● DIRECTIONS
1/ Please list every piece of software that the cube-building guide below names.
2/ Write the next part of the cube-building guide below, picking up after its final sentence.

Multi-Dimensional Data Part I: Building a Cube

This is an introduction to building cubes for those with little to no experience of doing so; a guide through the basic process and some best practices that I have picked up from colleagues and mentors.

Software: SQL Server 2014, SSMS, SSAS, SSDT for Visual Studio 2013.

Note: SSAS has not changed much since 2008 R2, so using any other help that applies to 2008 will be applicable to your cube.

If you are looking for a whistle-stop tour of building a cube in SQL Server Data Tools (SSDT), then you have come to the right place. I will guide you through building and adjusting some views in a database engine that will serve as your data source, then into creating a Data Source View (DSV) from these views, and finally the dimension and fact tables that will make up your cube. We’ll be doing this on a small scale to ease you into the process. As a forewarning, the tables that I build the views off are not called Dims and Facts, but rather ‘Entities’ and ‘Links’, as the Warehouse I use is a Link Model, a variant of Kimball and Data Vault, taking the best features from each.

● GIVEN INFORMATION

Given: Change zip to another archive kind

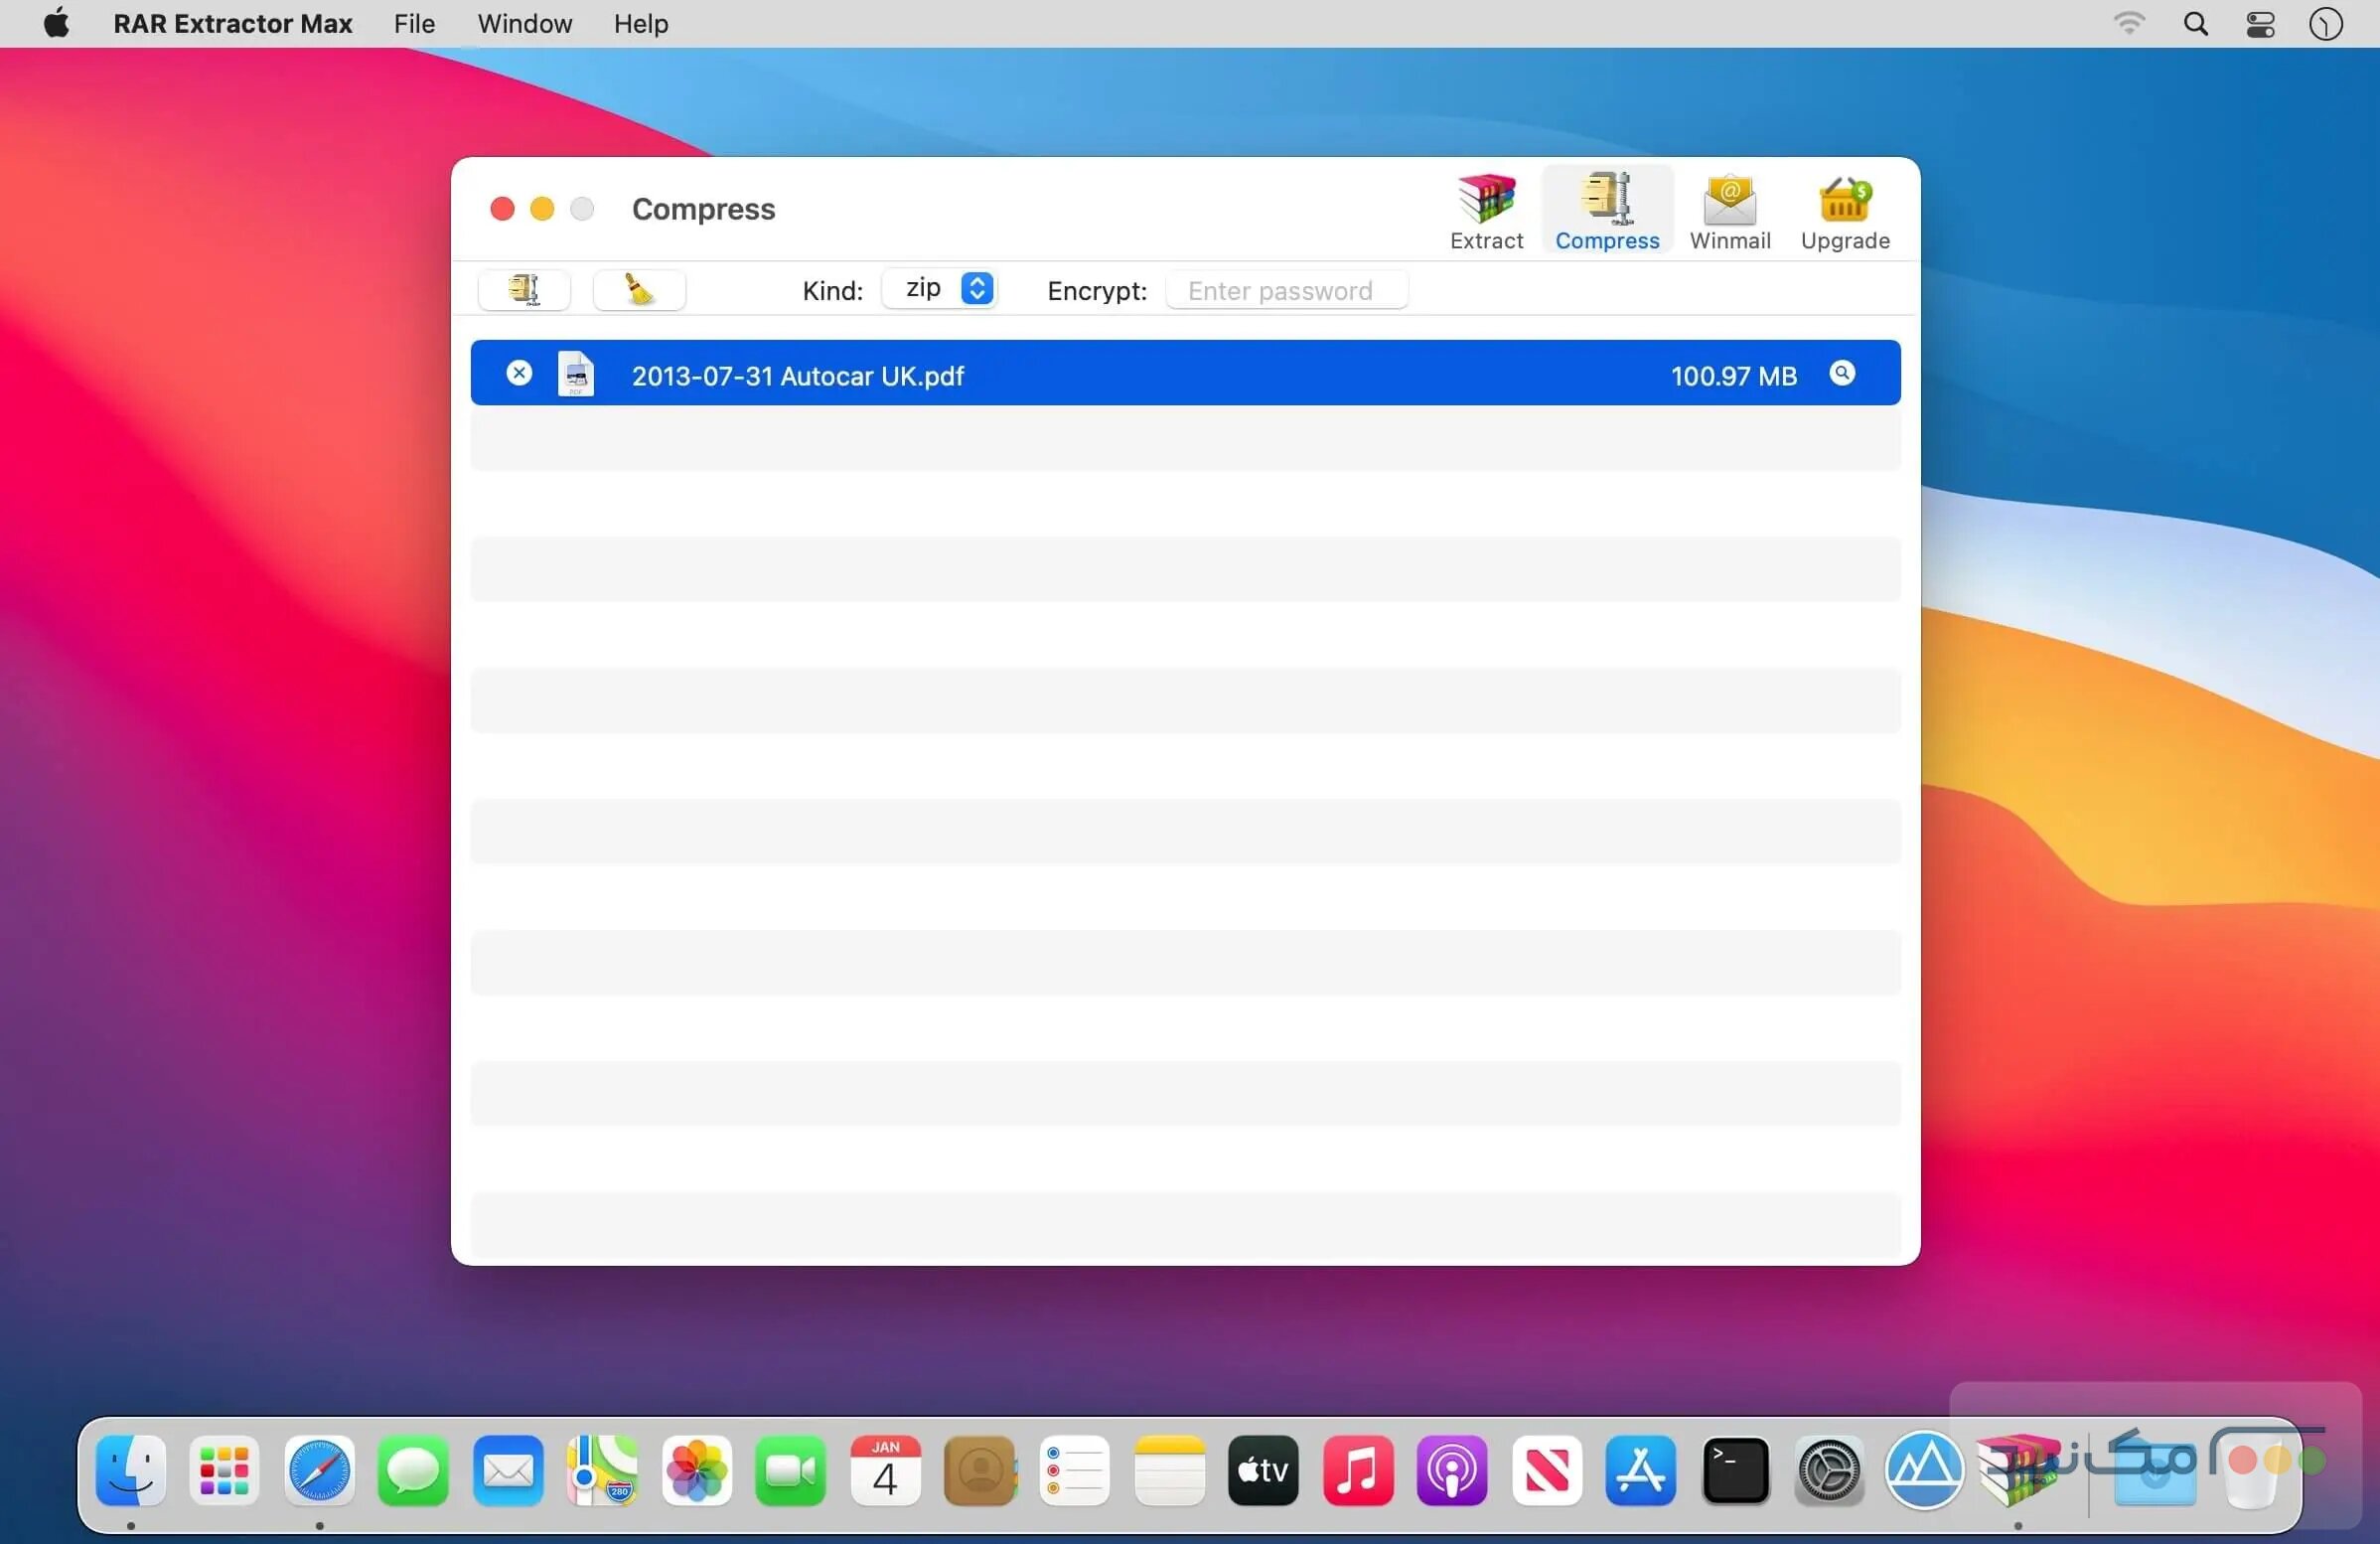Looking at the screenshot, I should (x=977, y=288).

● SOLVED TASKS
1/ SQL Server 2014, SSMS, SSAS, SSDT for Visual Studio 2013

2/
Building the Views

NSCubePt1.1.Base Tables
Fig.1 – Base Tables

As you can see from Fig.1, I have a set of tables in the [base] schema of an ANA (Analysis) database that are created and populated by a stored procedure from the DWH (Data Warehouse) database. In Fig.2 I have drilled down to view the columns – we will remove the row related information of dates and load, keeping the necessary Primary keys that link to what will become our fact table ([base].[LinkVisit]), and the corresponding data. E.g. kBrowser, Browser and BrowserVersion.

 

NSCubePt1.2.Base Table Columns
Fig.2 – Table Columns

Depending on the data you are using and how you want the end user to use the cube, you can be as simplistic or extravagant with your views as you like. Best practice would dictate that you should do as much of the data manipulation as possible at the database level. For this exercise we will be keeping things as simple as possible. In fig.3 You will see a CREATE VIEW statement that simply selects the three columns we want from the corresponding [base] table. It is good practice to create a new schema for your views to inform any other users of the database of what these are used for; I have called mine [cube].

Repeat this for each of your [base] tables until you have a set of basic views. You must also create a view of your fact table as this will provide your measures in the cube. Be careful in making sure that each dimension you create has a key column that is referenced in the fact table; if there is no link between the two tables then it is not worth having in the cube.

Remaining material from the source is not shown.